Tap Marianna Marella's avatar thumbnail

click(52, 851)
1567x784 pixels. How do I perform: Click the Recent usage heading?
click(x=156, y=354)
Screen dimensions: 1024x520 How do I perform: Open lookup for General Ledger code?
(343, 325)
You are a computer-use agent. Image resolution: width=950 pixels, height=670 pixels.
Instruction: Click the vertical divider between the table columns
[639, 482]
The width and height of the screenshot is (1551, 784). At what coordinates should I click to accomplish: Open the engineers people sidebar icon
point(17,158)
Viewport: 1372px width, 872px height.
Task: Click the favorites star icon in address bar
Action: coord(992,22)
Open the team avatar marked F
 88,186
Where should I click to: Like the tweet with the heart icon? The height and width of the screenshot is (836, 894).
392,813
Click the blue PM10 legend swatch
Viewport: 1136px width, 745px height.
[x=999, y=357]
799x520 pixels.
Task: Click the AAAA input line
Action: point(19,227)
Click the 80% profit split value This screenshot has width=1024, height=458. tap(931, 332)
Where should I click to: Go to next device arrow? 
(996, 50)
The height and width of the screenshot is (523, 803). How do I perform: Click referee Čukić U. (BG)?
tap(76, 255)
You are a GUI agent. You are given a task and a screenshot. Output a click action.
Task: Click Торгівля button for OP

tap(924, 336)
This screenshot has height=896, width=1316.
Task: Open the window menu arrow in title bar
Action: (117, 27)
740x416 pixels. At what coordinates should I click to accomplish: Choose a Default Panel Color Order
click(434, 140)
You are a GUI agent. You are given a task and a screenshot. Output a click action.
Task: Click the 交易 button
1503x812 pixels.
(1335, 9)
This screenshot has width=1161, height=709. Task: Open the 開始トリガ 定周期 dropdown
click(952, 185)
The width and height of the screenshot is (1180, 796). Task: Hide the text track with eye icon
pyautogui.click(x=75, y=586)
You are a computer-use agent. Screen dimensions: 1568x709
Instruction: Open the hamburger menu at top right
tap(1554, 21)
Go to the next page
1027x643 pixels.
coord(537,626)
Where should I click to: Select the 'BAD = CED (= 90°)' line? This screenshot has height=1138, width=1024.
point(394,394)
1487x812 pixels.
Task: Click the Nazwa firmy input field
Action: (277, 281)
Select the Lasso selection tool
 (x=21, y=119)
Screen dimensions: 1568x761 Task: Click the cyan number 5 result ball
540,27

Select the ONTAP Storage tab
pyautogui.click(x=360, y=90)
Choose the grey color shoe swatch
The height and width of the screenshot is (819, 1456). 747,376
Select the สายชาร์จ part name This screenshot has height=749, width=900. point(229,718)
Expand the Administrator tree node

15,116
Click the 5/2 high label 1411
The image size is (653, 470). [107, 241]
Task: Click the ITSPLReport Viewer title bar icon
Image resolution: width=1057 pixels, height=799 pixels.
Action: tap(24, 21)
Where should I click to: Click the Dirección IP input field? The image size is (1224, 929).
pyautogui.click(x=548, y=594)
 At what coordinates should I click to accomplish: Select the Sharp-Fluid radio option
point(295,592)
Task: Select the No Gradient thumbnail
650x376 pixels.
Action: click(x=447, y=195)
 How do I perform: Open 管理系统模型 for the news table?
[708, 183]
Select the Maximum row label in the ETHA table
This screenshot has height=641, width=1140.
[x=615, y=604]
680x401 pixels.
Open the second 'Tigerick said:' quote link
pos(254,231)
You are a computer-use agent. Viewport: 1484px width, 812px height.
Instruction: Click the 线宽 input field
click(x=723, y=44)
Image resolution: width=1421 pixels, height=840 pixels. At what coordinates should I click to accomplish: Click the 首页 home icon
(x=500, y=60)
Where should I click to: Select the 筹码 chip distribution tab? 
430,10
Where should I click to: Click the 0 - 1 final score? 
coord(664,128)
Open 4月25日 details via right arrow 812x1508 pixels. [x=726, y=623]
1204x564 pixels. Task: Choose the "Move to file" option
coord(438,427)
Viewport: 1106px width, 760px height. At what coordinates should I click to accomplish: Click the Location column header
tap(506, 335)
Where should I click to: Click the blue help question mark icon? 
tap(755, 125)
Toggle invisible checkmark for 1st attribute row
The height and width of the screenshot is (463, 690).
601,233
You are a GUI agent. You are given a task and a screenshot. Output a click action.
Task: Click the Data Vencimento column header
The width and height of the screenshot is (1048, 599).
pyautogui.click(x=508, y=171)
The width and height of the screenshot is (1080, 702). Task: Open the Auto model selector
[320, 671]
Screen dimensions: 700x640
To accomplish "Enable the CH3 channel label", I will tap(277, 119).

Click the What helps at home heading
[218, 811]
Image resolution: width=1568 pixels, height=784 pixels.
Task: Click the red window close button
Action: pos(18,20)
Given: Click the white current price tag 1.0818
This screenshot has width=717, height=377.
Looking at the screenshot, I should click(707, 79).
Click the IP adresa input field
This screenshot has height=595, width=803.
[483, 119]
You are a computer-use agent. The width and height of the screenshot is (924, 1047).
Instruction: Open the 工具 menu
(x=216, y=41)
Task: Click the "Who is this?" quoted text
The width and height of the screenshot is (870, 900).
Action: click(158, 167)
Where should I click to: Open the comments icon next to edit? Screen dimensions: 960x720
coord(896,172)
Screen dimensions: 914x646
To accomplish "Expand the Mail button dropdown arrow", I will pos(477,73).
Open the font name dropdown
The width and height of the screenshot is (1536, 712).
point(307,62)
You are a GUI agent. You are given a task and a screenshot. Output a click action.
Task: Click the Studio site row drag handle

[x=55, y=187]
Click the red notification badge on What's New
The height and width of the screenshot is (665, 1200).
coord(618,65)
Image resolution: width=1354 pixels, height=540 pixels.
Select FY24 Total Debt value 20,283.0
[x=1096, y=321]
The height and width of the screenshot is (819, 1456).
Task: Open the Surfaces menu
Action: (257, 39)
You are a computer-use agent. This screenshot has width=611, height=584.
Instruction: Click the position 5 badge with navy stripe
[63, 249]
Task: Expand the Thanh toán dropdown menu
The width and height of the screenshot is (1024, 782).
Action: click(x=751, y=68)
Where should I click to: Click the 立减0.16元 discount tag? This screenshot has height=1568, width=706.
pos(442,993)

────────────────────────────────────────

• [Problem details]: Copy the data above in full, exactly as it reads.

• [Completed task]:
Tap Marianna Marella's avatar thumbnail

click(52, 851)
1567x784 pixels. How do I perform: Click the Recent usage heading?
click(x=156, y=354)
Screen dimensions: 1024x520 How do I perform: Open lookup for General Ledger code?
(343, 325)
You are a computer-use agent. Image resolution: width=950 pixels, height=670 pixels.
Instruction: Click the vertical divider between the table columns
[639, 482]
The width and height of the screenshot is (1551, 784). At what coordinates should I click to accomplish: Open the engineers people sidebar icon
point(17,158)
Viewport: 1372px width, 872px height.
Task: Click the favorites star icon in address bar
Action: coord(992,22)
Open the team avatar marked F
 88,186
Where should I click to: Like the tweet with the heart icon? The height and width of the screenshot is (836, 894).
392,813
Click the blue PM10 legend swatch
Viewport: 1136px width, 745px height.
[x=999, y=357]
799x520 pixels.
Task: Click the AAAA input line
Action: point(19,227)
Click the 80% profit split value This screenshot has width=1024, height=458. tap(931, 332)
Where should I click to: Go to next device arrow? 
(996, 50)
The height and width of the screenshot is (523, 803). How do I perform: Click referee Čukić U. (BG)?
tap(76, 255)
You are a GUI agent. You are given a task and a screenshot. Output a click action.
Task: Click Торгівля button for OP

tap(924, 336)
This screenshot has height=896, width=1316.
Task: Open the window menu arrow in title bar
Action: (117, 27)
740x416 pixels. At what coordinates should I click to accomplish: Choose a Default Panel Color Order
click(434, 140)
You are a GUI agent. You are given a task and a screenshot. Output a click action.
Task: Click the 交易 button
1503x812 pixels.
(1335, 9)
This screenshot has width=1161, height=709. Task: Open the 開始トリガ 定周期 dropdown
click(952, 185)
The width and height of the screenshot is (1180, 796). Task: Hide the text track with eye icon
pyautogui.click(x=75, y=586)
You are a computer-use agent. Screen dimensions: 1568x709
Instruction: Open the hamburger menu at top right
tap(1554, 21)
Go to the next page
1027x643 pixels.
coord(537,626)
Where should I click to: Select the 'BAD = CED (= 90°)' line? This screenshot has height=1138, width=1024.
point(394,394)
1487x812 pixels.
Task: Click the Nazwa firmy input field
Action: (277, 281)
Select the Lasso selection tool
 (x=21, y=119)
Screen dimensions: 1568x761 Task: Click the cyan number 5 result ball
540,27

Select the ONTAP Storage tab
pyautogui.click(x=360, y=90)
Choose the grey color shoe swatch
The height and width of the screenshot is (819, 1456). 747,376
Select the สายชาร์จ part name This screenshot has height=749, width=900. point(229,718)
Expand the Administrator tree node

15,116
Click the 5/2 high label 1411
The image size is (653, 470). [107, 241]
Task: Click the ITSPLReport Viewer title bar icon
Image resolution: width=1057 pixels, height=799 pixels.
Action: tap(24, 21)
Where should I click to: Click the Dirección IP input field? The image size is (1224, 929).
pyautogui.click(x=548, y=594)
 At what coordinates should I click to accomplish: Select the Sharp-Fluid radio option
point(295,592)
Task: Select the No Gradient thumbnail
650x376 pixels.
Action: click(x=447, y=195)
 How do I perform: Open 管理系统模型 for the news table?
[708, 183]
Select the Maximum row label in the ETHA table
This screenshot has height=641, width=1140.
[x=615, y=604]
680x401 pixels.
Open the second 'Tigerick said:' quote link
pos(254,231)
You are a computer-use agent. Viewport: 1484px width, 812px height.
Instruction: Click the 线宽 input field
click(x=723, y=44)
Image resolution: width=1421 pixels, height=840 pixels. At what coordinates should I click to accomplish: Click the 首页 home icon
(x=500, y=60)
Where should I click to: Select the 筹码 chip distribution tab? 
430,10
Where should I click to: Click the 0 - 1 final score? 
coord(664,128)
Open 4月25日 details via right arrow 812x1508 pixels. [x=726, y=623]
1204x564 pixels. Task: Choose the "Move to file" option
coord(438,427)
Viewport: 1106px width, 760px height. At what coordinates should I click to accomplish: Click the Location column header
tap(506, 335)
Where should I click to: Click the blue help question mark icon? 
tap(755, 125)
Toggle invisible checkmark for 1st attribute row
The height and width of the screenshot is (463, 690).
601,233
You are a GUI agent. You are given a task and a screenshot. Output a click action.
Task: Click the Data Vencimento column header
The width and height of the screenshot is (1048, 599).
pyautogui.click(x=508, y=171)
The width and height of the screenshot is (1080, 702). Task: Open the Auto model selector
[320, 671]
Screen dimensions: 700x640
To accomplish "Enable the CH3 channel label", I will tap(277, 119).

Click the What helps at home heading
[218, 811]
Image resolution: width=1568 pixels, height=784 pixels.
Task: Click the red window close button
Action: pos(18,20)
Given: Click the white current price tag 1.0818
This screenshot has width=717, height=377.
Looking at the screenshot, I should click(707, 79).
Click the IP adresa input field
This screenshot has height=595, width=803.
[483, 119]
You are a computer-use agent. The width and height of the screenshot is (924, 1047).
Instruction: Open the 工具 menu
(x=216, y=41)
Task: Click the "Who is this?" quoted text
The width and height of the screenshot is (870, 900).
Action: click(158, 167)
Where should I click to: Open the comments icon next to edit? Screen dimensions: 960x720
coord(896,172)
Screen dimensions: 914x646
To accomplish "Expand the Mail button dropdown arrow", I will pos(477,73).
Open the font name dropdown
The width and height of the screenshot is (1536, 712).
point(307,62)
You are a GUI agent. You are given a task and a screenshot. Output a click action.
Task: Click the Studio site row drag handle

[x=55, y=187]
Click the red notification badge on What's New
The height and width of the screenshot is (665, 1200).
coord(618,65)
Image resolution: width=1354 pixels, height=540 pixels.
Select FY24 Total Debt value 20,283.0
[x=1096, y=321]
The height and width of the screenshot is (819, 1456).
Task: Open the Surfaces menu
Action: (257, 39)
You are a computer-use agent. This screenshot has width=611, height=584.
Instruction: Click the position 5 badge with navy stripe
[63, 249]
Task: Expand the Thanh toán dropdown menu
The width and height of the screenshot is (1024, 782).
Action: click(x=751, y=68)
Where should I click to: Click the 立减0.16元 discount tag? This screenshot has height=1568, width=706.
pos(442,993)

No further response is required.